David Allen Coe....LMAO! I swear that in the two States I have lived in...I managed to live in cities where David Allen Coe lived and ripped people off! LOL! In Louisville, he had horse farm reality and ripped a bunch of people off. I used to go to his shows all the time...."The singing biker". Then when I moved to Arkansas it seemed if he had set up shop in Mtn. Home and bought a bar and large real estate...ripping off several business partners in that deal! He is still pretty cool though! I got to go back and hang out with those guys after a show....I just thought I was wild at the time! Geez...that dude was old then...! LOL!


----------



## oregon steel (Dec 22, 2013)

I see he's posting at the other site, hate to see him stop here, but I enjoy good reading wherever I find it.


----------



## farmer steve (Dec 30, 2013)

Gologit,may your chains always stay sharp. good luck.FS.


----------



## 1Alpha1 (Dec 30, 2013)

With you being gone, now who's gonna ban me?

Does that mean I now have clear sailing?


----------



## Eccentric (Dec 30, 2013)

dano said:


> With you being gone, now who's gonna ban me?
> 
> Does that mean I now have clear sailing?



Good luck with that.


----------



## Blazin (Dec 30, 2013)

Yeah well, been said already but the thread title says 15000 posts and ole sharp Bob only has 14000. Go figure, maybe that *Alzheimers was part of his not reading posts and just hitting the ban button/infraction button? Get well soon Bobby, and put the saw down for your own safety*.


----------



## paccity (Dec 30, 2013)

Blazin said:


> Yeah well, been said already but the thread title says 15000 posts and ole sharp Bob only has 14000. Go figure, maybe that *Alzheimers was part of his not reading posts and just hitting the ban button/infraction button? Get well soon Bobby, and put the saw down for your own safety*.

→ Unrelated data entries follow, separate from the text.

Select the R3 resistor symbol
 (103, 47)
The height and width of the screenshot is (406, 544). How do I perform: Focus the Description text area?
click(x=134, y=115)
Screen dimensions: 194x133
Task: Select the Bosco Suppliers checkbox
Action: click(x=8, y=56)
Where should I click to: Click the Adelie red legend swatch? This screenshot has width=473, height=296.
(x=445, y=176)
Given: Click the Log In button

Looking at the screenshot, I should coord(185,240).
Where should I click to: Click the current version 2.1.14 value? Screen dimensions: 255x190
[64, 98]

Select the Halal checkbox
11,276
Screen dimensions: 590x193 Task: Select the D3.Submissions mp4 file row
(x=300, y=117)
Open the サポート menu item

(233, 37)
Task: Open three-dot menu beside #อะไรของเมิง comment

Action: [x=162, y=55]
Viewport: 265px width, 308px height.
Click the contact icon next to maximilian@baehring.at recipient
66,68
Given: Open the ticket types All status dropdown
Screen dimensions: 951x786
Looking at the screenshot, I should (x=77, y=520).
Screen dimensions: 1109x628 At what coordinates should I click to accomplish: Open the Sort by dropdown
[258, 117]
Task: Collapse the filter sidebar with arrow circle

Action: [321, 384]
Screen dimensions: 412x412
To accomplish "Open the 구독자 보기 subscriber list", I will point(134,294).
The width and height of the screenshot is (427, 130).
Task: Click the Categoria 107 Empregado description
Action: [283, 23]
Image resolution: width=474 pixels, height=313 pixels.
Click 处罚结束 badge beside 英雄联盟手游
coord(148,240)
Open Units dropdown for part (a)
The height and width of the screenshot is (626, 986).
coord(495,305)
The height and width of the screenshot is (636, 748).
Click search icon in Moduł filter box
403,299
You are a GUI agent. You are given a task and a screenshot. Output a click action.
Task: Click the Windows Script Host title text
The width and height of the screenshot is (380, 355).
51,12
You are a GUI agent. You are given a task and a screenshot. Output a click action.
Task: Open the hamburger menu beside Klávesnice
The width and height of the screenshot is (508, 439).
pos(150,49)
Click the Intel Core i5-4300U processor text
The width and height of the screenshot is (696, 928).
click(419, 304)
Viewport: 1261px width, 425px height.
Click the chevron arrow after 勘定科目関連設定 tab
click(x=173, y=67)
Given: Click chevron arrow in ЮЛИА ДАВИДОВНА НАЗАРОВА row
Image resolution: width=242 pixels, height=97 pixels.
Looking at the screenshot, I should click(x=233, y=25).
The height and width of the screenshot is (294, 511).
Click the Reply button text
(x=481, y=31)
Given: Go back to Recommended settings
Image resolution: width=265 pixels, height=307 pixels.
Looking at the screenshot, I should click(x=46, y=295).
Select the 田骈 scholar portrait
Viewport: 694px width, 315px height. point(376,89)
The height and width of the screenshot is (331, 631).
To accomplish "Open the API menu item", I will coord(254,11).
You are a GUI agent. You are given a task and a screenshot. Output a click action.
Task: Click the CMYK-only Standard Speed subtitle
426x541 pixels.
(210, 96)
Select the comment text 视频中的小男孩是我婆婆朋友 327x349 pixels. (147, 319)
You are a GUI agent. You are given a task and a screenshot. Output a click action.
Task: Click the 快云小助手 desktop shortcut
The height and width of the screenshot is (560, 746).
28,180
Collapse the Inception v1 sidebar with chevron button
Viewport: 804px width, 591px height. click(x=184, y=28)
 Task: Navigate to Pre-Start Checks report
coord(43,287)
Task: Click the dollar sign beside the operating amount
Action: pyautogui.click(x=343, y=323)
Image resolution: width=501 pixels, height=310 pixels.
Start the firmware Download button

now your just being a pr#ck. you seem to me a little ankle biter that just dos not know when to clam up.


----------



## HuskStihl (Dec 30, 2013)

I saw Bob go overboard several times towards the end of his tenure, but overall he appeared to be a very good judge of character


----------



## slowp (Dec 30, 2013)

Blazin said:


> Yeah well, been said already but the thread title says 15000 posts and ole sharp Bob only has 14000. Go figure, maybe that *Alzheimers was part of his not reading posts and just hitting the ban button/infraction button? Get well soon Bobby, and put the saw down for your own safety*.


----------



## stihl sawing (Dec 30, 2013)

dano said:


> With you being gone, now who's gonna ban me?
> 
> *Does that mean I now have clear sailing*?


Uh... No.


----------



## 1Alpha1 (Dec 30, 2013)

stihl sawing said:


> Uh... No.



That's good to know.

I always hope for the best, but prepare for the worst.


----------



## Sagetown (Dec 30, 2013)

Hey Gologit : Enjoyed your posts. Can I have your Hard Hat?  Just Kidding. Take Care Ole Timer.


----------



## Blazin (Dec 31, 2013)

paccity said:


> now your just being a pr#ck. you seem to me a little ankle biter that just dos not know when to clam up.



Really???? some harmless ball bustin and you gotta fling ****? you got a comprehension problem I see. Carry on....


----------



## paccity (Dec 31, 2013)




----------



## Trx250r180 (Dec 31, 2013)

Goblazits panties are in a bunch from running those orange saws ,makes him a lil cranky sometimes


----------



## HuskStihl (Dec 31, 2013)

Trx250r180 said:


> Goblazits panties are in a bunch from running those orange saws ,makes him a lil cranky sometimes


Hey! I run those orange saws, and my panties are just................No wait, they are in a bunch! My bad, carry on.


----------



## Blazin (Dec 31, 2013)

Trx250r180 said:


> Goblazits panties are in a bunch from running those orange saws ,makes him a lil cranky sometimes



No panties here, just a thong sometimes... mostly commando. I'm sorry them "Orange" saws scare you


----------



## Trx250r180 (Dec 31, 2013)

Where's the eye bleach !!!!!!!!!!!


----------



## Blazin (Dec 31, 2013)

Trx250r180 said:


> Where's the eye bleach !!!!!!!!!!!



PM sent


----------